▸ Exercise instructions
The records are to be repeated exactly, and any images in them are to be dropped.
------ Data shown ------
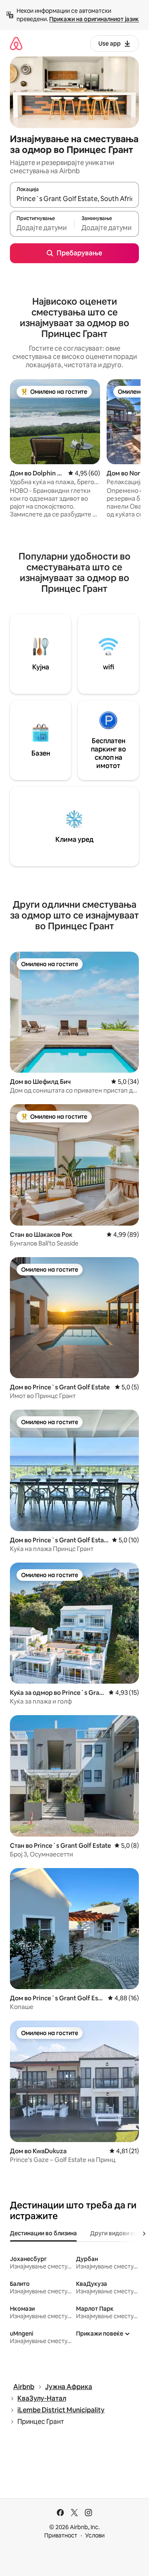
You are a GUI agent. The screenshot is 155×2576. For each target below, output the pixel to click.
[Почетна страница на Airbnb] (16, 43)
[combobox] (74, 199)
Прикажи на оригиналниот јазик (94, 19)
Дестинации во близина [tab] (43, 2233)
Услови (95, 2535)
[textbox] (42, 228)
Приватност (60, 2535)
------
▸ Response for this exercise
You are a GUI agent. The screenshot is 155×2576. For each target below, output the pixel to click.
[Почетна страница на Airbnb] (16, 43)
[combobox] (74, 199)
Прикажи на оригиналниот јазик (94, 19)
Дестинации во близина [tab] (43, 2233)
Услови (95, 2535)
[textbox] (42, 228)
Приватност (60, 2535)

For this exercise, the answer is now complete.